Here, the complaint, as amplified by the plaintiffs’ submissions in opposition to the defendants’ motions (see Chanko v American Broadcasting Cos. Inc., 27 NY3d 46, 52 [2016]), alleged that the defendants conspired with the plaintiffs’ billing agent, nonparty Gary Shikman and his company the Denium Group, to convert funds received from insurers in recovery of the plaintiffs’ claims, or violated their duties to ensure that the plaintiffs received the funds, resulting in the plaintiffs incurring losses of those funds, and otherwise improperly handled the plaintiffs’ claims. These allegations generally state causes of action sounding in legal malpractice (see Nomura Asset Capital Corp. v Cadwalader, Wickersham & Taft LLP, 26 NY3d at 49; Rules of Professional Conduct [22 NYCRR 1200.0] rule 1.15 [c] [4]), and violation of Judiciary Law § 487 (see Melcher v Greenberg Traurig, LLP, 23 NY3d 10, 14 [2014]; cf. Gumarova v Law Offs. of Paul A. Boronow, P.C., 129 AD3d 911, 912 [2015]). Further, the affidavits, letters, and spreadsheets submitted by the defendants in support of their motions did not constitute documentary evidence pursuant to CPLR 3211 (a) (1) (see Cives Corp. v George A. Fuller Co., Inc., 97 AD3d 713, 714 [2012]; Berger v Temple Beth-El of Great Neck, 303 AD2d 346, 347 [2003]), and, in any event, did not conclusively establish a lack of legal malpractice or deception. [*3]To the extent that the plaintiffs’ allegations are insufficiently specific to each legal matter or particularized, the plaintiffs set forth a reasonable basis to believe that, with additional discovery, they would be able to develop sufficient facts to make more specific allegations (see Lemle v Lemle, 92 AD3d 494, 499-500 [2012]). Facts essential to the opposition of the motions were in the possession of the defendants, warranting denial of these branches of the motions without prejudice and with leave to renew upon the completion of discovery (see CPLR 3211 [d]; Peterson v Spartan Indus., 33 NY2d 463, 466 [1974]; Giunta’s Meat Farms, Inc. v Pina Constr. Corp., 89 AD3d 799, 800 [2011]).”
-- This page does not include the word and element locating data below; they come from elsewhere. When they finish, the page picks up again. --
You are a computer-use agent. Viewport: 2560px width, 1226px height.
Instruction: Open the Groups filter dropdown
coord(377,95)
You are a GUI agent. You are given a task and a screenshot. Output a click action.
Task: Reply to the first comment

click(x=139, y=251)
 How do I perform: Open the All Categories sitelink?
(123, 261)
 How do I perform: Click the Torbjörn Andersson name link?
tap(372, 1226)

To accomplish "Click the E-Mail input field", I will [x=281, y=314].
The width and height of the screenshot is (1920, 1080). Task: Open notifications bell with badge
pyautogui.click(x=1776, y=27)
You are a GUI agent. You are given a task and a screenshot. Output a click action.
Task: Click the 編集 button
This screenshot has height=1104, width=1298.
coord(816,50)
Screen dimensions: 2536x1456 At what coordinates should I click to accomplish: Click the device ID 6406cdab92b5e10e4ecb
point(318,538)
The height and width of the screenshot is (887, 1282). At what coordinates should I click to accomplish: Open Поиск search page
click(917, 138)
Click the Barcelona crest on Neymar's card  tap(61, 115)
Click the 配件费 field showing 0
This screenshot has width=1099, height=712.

Matter of Aris  2018 NY Slip Op 03633  Decided on May 10, 2018  Appellate Division, First Department  Per Curiam is definitely not a jury case.  However, it speaks of a trial of Joran Jehudah Aris, with a successful jury verdict on Judiciary Law § 487.  We did not know of any jury verdicts for a JL § 487 claim.  The verdict can be seen here .

Plaintiff apparently got a $100,000 verdict, trebled to $ 300,000.  Collection seems to be a problem.

The Attorney is in serious difficulties in his disciplinary situation.